All about the Black Death flea that killed 100 million people

Oriental Rat Flea

(Xenopsylla cheopis)

SIZE: Up to 1/6 in (4 mm)

FAMILY: Pulicidae

HABITAT: Near rats, their primary food source

DISTRIBUTION: Worldwide, particularly tropical and subtropical climates, but some temperate zones as well

MEET THE RELATIVES: The cat flea, Ctenocephalides felis, is a relative, as is the dog flea C. can is—but in the United States, it is primarily the cat flea that preys on both cats and dogs. They are known to transmit tapeworms.

Excerpted from Wicked Bugs (Young Readers Edition): The Meanest, Deadliest, Grossest Bugs on Earth by Amy Stewart, illustrated by Briony Morrow-Cribbs. © 2017 by Amy Stewart. Reprinted by permission of Algonquin Young Readers. All rights reserved. Available from Amazon.

On an autumn day in 1907, two brothers in San Francisco found a dead rat in the cellar. Inspired by their father, an undertaker, they decided to find a coffin for the rat to give it a proper funeral.

When they ran home for dinner that night, the boys brought along a souvenir of their adventures—bloodthirsty fleas, starved for a meal after their rat host had died. Along with the fleas came a deadly disease—the plague.

The rat flea would prefer to leave humans, cats, dogs, and chickens alone, but when rat populations experience a massive die off—as they do during epidemics of the plague—the fleas turn to other warm-blooded creatures for their food. This is exactly what happened to those two unfortunate boys. Within a month, the plague had killed their parents but spared the boys, leaving them orphans.
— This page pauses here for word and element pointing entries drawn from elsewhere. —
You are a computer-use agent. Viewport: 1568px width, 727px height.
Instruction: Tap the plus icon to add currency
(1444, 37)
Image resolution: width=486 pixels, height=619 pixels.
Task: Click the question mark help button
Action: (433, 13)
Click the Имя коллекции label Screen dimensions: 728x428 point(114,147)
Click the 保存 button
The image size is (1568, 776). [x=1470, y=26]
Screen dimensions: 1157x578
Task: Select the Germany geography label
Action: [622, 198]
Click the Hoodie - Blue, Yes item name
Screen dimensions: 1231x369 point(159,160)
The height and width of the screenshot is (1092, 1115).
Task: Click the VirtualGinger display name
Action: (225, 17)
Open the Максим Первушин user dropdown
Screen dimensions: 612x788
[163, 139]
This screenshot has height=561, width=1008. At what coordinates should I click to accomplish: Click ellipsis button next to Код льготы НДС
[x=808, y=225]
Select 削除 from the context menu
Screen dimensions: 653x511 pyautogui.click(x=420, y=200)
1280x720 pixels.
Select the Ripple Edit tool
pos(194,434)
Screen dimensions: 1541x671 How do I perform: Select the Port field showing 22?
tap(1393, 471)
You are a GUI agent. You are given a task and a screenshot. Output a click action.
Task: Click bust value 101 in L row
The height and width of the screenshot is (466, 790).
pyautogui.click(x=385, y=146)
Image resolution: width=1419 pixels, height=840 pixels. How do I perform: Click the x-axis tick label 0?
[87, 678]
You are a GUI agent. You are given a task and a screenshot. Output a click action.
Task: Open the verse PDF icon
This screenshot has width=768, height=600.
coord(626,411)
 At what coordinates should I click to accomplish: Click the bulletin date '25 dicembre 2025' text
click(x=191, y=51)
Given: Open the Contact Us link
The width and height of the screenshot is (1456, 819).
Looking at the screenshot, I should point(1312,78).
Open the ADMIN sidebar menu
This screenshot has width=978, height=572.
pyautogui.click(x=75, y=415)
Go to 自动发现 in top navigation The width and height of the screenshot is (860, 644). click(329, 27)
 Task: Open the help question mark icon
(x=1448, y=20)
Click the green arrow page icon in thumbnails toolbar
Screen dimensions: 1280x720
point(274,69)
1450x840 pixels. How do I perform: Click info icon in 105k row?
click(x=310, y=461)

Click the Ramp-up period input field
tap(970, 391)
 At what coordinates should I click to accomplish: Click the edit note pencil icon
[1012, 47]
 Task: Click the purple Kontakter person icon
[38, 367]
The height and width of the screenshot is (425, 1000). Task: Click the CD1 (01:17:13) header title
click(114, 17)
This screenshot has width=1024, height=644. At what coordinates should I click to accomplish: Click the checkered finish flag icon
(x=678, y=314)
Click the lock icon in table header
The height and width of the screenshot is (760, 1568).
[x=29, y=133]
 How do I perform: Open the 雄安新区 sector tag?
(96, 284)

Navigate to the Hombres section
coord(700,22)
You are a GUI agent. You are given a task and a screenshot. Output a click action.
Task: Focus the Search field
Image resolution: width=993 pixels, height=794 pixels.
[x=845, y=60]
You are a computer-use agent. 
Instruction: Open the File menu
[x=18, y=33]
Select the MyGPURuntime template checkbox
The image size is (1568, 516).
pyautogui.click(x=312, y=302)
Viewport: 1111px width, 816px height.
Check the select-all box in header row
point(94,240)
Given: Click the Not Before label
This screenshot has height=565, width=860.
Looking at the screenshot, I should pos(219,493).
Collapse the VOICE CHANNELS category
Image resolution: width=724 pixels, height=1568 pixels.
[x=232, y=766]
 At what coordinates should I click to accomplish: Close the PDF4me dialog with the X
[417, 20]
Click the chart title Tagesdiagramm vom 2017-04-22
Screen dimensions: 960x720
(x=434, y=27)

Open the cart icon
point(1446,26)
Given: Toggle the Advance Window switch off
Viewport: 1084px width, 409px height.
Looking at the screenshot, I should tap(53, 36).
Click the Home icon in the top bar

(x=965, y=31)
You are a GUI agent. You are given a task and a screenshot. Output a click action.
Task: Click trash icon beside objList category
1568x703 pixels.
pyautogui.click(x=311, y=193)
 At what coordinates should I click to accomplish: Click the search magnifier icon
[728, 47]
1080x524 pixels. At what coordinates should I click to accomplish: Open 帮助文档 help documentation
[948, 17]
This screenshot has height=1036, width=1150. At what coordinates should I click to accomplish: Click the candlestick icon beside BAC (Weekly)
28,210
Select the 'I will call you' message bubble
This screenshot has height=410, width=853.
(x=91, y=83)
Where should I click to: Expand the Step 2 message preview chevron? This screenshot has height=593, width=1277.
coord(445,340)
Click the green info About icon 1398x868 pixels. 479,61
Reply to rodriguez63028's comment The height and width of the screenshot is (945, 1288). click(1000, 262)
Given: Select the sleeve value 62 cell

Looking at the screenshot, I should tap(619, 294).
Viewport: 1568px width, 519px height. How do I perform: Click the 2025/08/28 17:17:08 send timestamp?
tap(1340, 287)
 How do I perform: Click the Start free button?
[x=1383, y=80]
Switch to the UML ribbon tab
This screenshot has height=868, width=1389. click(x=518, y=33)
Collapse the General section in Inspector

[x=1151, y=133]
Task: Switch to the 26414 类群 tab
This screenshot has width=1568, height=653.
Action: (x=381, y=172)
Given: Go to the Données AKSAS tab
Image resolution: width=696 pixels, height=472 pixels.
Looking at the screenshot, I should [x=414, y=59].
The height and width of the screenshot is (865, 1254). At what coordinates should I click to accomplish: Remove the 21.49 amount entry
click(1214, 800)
This particular rat had died during an outbreak of the Black Death that began just after the turn of the twentieth century. A steamer called the Australia left Honolulu, Hawaii, and passed through San Francisco’s Golden Gate with its load of passengers, mail, and plague-ridden rats. The rats made their way through the city, which, at that time, was not a clean place. Garbage piled up,

and makeshift sewers allowed germs and rodents to multiply. The rats felt right at home. Soon, a few people exhibited the dreaded symptoms of the plague—severe fever and chills, headaches and body pain, and telltale red lumps the size of boiled eggs in their armpits and groins. Before long, bleeding would give way to enormous black bruises, and death would not be far behind.

The flea’s role in this dreaded disease had been discovered in the late 1800s, but the exact mechanism was still a mystery. It was not until 1914 that scientists realized that the gut of the flea held clues as to how it managed to spread the plague so swiftly and efficiently. They discovered a phenomenon called blocking, in which the plague bacteria build up in the gut of a flea to such an extent that the flea can barely swallow. Instead, it is only able to draw the host’s blood into its esophagus, the part of the body that runs from its throat to its stomach. There the blood mingles with live plague bacteria. Unable to swallow because it is so full of plague itself, the flea regurgitates the blood and the bacteria back into the host’s bloodstream. Flea vomit is the true culprit in a plague epidemic.

But that’s not all. The fleas are so hungry because of their inability to digest a blood meal that they feed voraciously, moving from host to host in a desperate attempt to fill their bellies. Ultimately, the fleas die of starvation and exhaustion—if the plague itself doesn’t kill them first.

The Oriental rat flea is just one of over eighty species of fleas that transmit the plague. The disease would have killed many more San Francisco residents during the so-called Barbary Plague except for one lucky fact: Oriental rat fleas were in the minority during this outbreak. The species most often found during the San Francisco plague were less likely to engage “blocking” and less likely to regurgitate plague bacteria.

The plague appears to have evolved from a more benign gastrointestinal bug about twenty thousand years ago. It has run its destructive course through human civilization several times, reputed to have killed more people than all wars combined in the course of human history. An African and European pandemic in the sixth century known as Justinian’s plague killed about forty million people, which represented about a fifth of the world’s population at that time. When it reappeared in Europe in the Middle Ages, the plague was called the Black Death. For two centuries, it ravaged Europe, killing another one-third to one-half of the continent’s population.

Doctors at the time believed that the plague circulated in the air. They ordered patients to keep their windows closed and refrain from bathing, which they believed would expose the skin to the sickening air. Keeping the windows closed wouldn’t stop the plague, but it might have stopped the stench of the dead and the dying. In large cities like London, there was no choice but to pile bodies in thinly covered mass graves. The rat population thrived in such a horrific mess. And because cats were believed to be witch companions in the Middle Ages, they were killed, nearly eliminating one of the rat’s natural predators just when Europeans could have used the cats’ hunting skills the most.

The plague then moved from China to India to the United States in the early twentieth century. Today, cases of the plague still occur from time to time in the American Southwest, but modern antibiotics can usually treat a case that is caught early.